The monograph is a case study of newspaper competition in New Hampshire between the province's official newspaper and the upstart Whig challenger in the period marked by contention over the Stamp Act (1765-1766) and over the tight oligarchical reign of the Wentworth family.
The case study is grounded in the civic republican tradition articulated by Bernard Bailyn and Gordon Wood as well as the revisionist scholarship since the 1960s that takes the role of the "little people" seriously.
It maintains that the competition between the two newspapers contributed to, and opened up, the public spaces in Portsmouth to a wider compass than might have been predicted if one follows the standard Habermasian argument for the development of a bourgeois public sphere. In part, these more diverse public spheres grew out of a staple of ritualized communication speeches at both the local and intercolonial levels.

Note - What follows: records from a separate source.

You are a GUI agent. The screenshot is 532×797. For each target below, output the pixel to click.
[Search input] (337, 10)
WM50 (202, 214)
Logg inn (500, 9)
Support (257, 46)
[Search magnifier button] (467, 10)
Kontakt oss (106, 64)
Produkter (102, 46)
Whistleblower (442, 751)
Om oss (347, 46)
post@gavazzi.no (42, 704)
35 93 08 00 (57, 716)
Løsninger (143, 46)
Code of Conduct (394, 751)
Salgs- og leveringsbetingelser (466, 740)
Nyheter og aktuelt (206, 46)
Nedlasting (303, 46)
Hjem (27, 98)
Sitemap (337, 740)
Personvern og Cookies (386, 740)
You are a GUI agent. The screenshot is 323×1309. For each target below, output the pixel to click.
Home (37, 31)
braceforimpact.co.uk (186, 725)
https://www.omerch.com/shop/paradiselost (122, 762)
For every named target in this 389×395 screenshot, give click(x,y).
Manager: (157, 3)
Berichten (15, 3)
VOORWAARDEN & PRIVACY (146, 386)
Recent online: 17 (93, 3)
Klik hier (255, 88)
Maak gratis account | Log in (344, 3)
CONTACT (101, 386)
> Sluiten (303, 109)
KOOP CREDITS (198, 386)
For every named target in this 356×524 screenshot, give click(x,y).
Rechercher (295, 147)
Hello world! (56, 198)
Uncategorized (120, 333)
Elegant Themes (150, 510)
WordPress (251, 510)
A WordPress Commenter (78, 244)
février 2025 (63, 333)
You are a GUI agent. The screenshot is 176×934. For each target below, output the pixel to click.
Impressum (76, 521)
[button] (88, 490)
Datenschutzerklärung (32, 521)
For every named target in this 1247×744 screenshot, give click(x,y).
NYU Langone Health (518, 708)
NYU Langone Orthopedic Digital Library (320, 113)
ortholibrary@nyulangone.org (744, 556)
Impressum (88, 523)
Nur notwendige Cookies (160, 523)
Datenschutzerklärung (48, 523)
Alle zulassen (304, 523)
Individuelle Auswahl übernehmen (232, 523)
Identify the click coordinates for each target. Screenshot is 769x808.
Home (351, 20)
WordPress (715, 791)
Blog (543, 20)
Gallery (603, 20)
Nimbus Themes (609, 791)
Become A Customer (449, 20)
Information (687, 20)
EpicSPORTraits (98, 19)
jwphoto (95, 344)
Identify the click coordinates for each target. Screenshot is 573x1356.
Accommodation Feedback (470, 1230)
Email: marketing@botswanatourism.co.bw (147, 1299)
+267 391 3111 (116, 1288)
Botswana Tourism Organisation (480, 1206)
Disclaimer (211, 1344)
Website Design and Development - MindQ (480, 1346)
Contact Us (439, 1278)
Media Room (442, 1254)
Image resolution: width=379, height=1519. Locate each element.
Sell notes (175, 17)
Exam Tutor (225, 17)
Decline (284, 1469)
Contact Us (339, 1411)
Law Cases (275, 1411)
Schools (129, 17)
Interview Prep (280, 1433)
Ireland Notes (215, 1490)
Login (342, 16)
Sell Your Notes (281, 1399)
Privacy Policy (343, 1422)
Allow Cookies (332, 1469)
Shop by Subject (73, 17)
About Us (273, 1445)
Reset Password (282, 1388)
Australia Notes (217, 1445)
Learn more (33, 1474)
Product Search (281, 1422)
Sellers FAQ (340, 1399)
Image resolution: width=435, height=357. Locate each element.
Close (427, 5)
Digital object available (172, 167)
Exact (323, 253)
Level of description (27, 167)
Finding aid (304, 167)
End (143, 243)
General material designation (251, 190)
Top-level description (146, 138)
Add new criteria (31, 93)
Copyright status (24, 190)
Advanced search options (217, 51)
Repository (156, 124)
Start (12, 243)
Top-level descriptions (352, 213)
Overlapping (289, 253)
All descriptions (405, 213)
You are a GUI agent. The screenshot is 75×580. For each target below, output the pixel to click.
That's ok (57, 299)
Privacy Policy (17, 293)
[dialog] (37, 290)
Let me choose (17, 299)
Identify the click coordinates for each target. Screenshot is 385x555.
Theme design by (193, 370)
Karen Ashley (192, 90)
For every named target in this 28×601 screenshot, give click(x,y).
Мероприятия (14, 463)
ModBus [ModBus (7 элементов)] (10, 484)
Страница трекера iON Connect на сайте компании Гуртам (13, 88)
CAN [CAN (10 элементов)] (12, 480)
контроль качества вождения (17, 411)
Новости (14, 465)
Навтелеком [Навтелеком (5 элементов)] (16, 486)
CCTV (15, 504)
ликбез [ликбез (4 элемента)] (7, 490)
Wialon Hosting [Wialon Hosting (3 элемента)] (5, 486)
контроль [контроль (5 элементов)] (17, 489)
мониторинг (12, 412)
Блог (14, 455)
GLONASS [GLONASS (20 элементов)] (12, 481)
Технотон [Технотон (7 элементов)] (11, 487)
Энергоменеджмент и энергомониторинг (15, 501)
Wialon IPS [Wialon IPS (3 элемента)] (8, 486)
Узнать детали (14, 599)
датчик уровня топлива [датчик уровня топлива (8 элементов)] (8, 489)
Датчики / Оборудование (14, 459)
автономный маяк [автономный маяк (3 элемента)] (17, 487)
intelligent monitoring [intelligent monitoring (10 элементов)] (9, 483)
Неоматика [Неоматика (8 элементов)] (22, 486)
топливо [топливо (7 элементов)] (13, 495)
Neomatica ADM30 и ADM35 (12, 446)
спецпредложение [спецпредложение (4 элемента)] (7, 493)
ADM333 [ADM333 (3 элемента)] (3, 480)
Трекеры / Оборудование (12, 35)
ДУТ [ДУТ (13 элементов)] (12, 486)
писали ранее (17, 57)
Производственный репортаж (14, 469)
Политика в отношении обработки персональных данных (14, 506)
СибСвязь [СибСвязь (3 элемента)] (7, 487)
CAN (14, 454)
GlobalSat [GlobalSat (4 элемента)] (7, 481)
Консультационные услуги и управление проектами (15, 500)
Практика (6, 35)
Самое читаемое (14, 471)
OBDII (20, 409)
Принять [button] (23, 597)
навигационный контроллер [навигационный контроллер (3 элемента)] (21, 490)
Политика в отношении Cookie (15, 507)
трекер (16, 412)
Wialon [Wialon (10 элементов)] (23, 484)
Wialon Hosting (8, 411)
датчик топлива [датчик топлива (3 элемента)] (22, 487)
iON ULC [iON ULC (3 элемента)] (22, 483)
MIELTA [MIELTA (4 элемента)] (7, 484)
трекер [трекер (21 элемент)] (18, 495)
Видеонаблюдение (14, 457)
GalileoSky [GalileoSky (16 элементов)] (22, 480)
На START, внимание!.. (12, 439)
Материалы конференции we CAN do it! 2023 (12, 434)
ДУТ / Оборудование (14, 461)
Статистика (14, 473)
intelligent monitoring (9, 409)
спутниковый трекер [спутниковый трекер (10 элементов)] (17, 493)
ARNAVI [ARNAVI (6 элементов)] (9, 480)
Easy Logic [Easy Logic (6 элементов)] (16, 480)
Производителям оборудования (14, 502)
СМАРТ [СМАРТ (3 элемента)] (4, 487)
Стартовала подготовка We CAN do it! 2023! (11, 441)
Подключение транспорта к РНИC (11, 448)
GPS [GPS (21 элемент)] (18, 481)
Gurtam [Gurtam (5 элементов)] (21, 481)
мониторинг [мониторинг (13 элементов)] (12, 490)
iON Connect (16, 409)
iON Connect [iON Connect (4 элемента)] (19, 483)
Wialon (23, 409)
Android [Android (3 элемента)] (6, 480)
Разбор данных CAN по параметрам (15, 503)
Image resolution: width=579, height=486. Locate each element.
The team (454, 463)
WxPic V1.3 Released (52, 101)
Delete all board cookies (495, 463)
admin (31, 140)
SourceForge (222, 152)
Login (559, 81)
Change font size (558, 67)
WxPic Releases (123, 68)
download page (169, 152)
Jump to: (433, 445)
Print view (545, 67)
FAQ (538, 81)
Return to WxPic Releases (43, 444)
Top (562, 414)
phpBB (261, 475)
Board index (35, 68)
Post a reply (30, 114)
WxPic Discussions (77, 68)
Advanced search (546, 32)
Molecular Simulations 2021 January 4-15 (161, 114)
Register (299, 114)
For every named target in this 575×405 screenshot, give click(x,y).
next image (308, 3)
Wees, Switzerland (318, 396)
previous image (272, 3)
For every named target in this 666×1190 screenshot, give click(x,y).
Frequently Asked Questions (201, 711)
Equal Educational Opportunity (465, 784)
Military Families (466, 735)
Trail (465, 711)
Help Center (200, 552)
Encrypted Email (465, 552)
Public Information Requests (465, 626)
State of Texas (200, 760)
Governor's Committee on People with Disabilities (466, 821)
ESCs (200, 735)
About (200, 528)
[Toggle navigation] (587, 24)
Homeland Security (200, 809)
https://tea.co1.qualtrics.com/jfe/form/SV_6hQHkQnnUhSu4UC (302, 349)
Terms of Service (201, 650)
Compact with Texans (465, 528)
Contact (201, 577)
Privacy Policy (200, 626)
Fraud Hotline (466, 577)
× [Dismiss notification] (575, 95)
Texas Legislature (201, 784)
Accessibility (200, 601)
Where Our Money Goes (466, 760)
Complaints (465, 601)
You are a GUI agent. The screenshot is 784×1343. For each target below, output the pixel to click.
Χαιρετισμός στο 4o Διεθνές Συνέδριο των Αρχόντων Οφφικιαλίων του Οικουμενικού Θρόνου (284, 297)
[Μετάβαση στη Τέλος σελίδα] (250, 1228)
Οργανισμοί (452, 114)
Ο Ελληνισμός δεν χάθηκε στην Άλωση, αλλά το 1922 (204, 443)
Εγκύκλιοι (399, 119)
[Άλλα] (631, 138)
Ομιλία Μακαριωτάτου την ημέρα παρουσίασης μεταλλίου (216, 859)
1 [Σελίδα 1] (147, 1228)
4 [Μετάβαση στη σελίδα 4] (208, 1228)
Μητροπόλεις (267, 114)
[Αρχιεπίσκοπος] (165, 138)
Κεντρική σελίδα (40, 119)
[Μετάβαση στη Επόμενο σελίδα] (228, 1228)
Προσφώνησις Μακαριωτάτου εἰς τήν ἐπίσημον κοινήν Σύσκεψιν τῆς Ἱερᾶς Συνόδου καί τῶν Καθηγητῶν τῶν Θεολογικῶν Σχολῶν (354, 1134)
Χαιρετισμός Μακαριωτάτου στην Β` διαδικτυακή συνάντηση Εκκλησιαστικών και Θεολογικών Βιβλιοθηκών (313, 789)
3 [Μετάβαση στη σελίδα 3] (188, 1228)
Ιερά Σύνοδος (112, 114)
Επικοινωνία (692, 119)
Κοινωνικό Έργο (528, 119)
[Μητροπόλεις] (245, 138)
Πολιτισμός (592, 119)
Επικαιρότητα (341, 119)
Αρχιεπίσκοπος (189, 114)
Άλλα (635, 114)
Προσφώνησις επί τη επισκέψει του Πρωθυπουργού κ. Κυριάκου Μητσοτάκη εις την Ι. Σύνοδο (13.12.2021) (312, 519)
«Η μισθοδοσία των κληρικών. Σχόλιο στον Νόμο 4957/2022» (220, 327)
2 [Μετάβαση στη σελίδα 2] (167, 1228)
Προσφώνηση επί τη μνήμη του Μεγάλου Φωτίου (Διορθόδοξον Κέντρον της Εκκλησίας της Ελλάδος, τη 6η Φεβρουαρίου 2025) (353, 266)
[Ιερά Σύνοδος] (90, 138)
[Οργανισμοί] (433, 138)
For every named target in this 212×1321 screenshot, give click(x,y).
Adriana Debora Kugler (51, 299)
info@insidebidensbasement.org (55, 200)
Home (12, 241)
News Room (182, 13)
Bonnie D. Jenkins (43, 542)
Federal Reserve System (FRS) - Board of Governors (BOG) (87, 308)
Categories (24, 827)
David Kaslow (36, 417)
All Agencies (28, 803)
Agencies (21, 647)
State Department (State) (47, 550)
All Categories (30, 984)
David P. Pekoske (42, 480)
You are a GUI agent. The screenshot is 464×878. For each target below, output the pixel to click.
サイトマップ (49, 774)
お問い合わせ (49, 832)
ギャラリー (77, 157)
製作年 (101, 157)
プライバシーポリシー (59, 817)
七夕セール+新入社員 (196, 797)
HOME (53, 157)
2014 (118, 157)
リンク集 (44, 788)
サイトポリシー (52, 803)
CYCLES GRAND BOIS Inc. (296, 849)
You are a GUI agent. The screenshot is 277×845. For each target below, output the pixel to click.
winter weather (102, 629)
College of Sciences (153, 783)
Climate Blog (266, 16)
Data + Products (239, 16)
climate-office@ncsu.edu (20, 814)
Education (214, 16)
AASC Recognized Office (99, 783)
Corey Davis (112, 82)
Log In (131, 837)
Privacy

The paper traces the provenance of these reports to the rough music of the colonists' English ancestors so beautifully articulated by E.P. Thompson. The Whig challenger also championed a rollicking and irreverent, rhetorical epistolary form that involved status reversals and mocked deference in a highly amusing yet serious, manner.
The monograph is available in microfilm format at both the Dimond Library and the Portsmouth Athenaeum.